What the task asks
Your answer must match the material exactly, line for line.

Provided entries
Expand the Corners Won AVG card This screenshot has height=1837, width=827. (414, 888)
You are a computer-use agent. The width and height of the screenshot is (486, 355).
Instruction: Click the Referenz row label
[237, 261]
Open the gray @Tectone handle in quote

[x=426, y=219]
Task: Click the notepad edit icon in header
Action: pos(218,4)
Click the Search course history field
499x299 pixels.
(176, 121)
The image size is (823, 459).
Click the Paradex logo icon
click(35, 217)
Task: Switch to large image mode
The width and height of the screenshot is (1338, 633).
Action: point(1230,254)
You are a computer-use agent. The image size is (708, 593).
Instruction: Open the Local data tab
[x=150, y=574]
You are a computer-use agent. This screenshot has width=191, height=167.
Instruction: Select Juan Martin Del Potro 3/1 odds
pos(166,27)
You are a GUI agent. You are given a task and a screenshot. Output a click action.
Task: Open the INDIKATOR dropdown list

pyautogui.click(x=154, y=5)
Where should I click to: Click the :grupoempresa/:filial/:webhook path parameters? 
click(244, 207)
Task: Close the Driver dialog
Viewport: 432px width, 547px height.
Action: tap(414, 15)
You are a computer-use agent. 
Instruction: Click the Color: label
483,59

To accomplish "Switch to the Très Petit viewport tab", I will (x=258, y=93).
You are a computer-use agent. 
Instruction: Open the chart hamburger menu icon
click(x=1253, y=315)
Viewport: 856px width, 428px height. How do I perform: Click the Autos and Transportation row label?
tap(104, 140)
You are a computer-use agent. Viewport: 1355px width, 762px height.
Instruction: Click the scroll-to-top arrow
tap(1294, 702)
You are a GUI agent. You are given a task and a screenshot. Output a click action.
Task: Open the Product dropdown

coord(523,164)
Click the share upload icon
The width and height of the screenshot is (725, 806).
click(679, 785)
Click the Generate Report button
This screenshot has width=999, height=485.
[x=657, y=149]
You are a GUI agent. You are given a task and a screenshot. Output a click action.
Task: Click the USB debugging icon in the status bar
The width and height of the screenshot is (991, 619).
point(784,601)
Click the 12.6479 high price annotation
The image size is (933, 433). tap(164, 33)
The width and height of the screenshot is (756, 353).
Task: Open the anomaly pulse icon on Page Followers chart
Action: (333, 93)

Exercise solution
Expand the Corners Won AVG card This screenshot has height=1837, width=827. (414, 888)
You are a computer-use agent. The width and height of the screenshot is (486, 355).
Instruction: Click the Referenz row label
[237, 261]
Open the gray @Tectone handle in quote

[x=426, y=219]
Task: Click the notepad edit icon in header
Action: pos(218,4)
Click the Search course history field
499x299 pixels.
(176, 121)
The image size is (823, 459).
Click the Paradex logo icon
click(35, 217)
Task: Switch to large image mode
The width and height of the screenshot is (1338, 633).
Action: point(1230,254)
You are a computer-use agent. The image size is (708, 593).
Instruction: Open the Local data tab
[x=150, y=574]
You are a computer-use agent. This screenshot has width=191, height=167.
Instruction: Select Juan Martin Del Potro 3/1 odds
pos(166,27)
You are a GUI agent. You are given a task and a screenshot. Output a click action.
Task: Open the INDIKATOR dropdown list

pyautogui.click(x=154, y=5)
Where should I click to: Click the :grupoempresa/:filial/:webhook path parameters? 
click(244, 207)
Task: Close the Driver dialog
Viewport: 432px width, 547px height.
Action: tap(414, 15)
You are a computer-use agent. 
Instruction: Click the Color: label
483,59

To accomplish "Switch to the Très Petit viewport tab", I will (x=258, y=93).
You are a computer-use agent. 
Instruction: Open the chart hamburger menu icon
click(x=1253, y=315)
Viewport: 856px width, 428px height. How do I perform: Click the Autos and Transportation row label?
tap(104, 140)
You are a computer-use agent. Viewport: 1355px width, 762px height.
Instruction: Click the scroll-to-top arrow
tap(1294, 702)
You are a GUI agent. You are given a task and a screenshot. Output a click action.
Task: Open the Product dropdown

coord(523,164)
Click the share upload icon
The width and height of the screenshot is (725, 806).
click(679, 785)
Click the Generate Report button
This screenshot has width=999, height=485.
[x=657, y=149]
You are a GUI agent. You are given a task and a screenshot. Output a click action.
Task: Click the USB debugging icon in the status bar
The width and height of the screenshot is (991, 619).
point(784,601)
Click the 12.6479 high price annotation
The image size is (933, 433). tap(164, 33)
The width and height of the screenshot is (756, 353).
Task: Open the anomaly pulse icon on Page Followers chart
Action: (333, 93)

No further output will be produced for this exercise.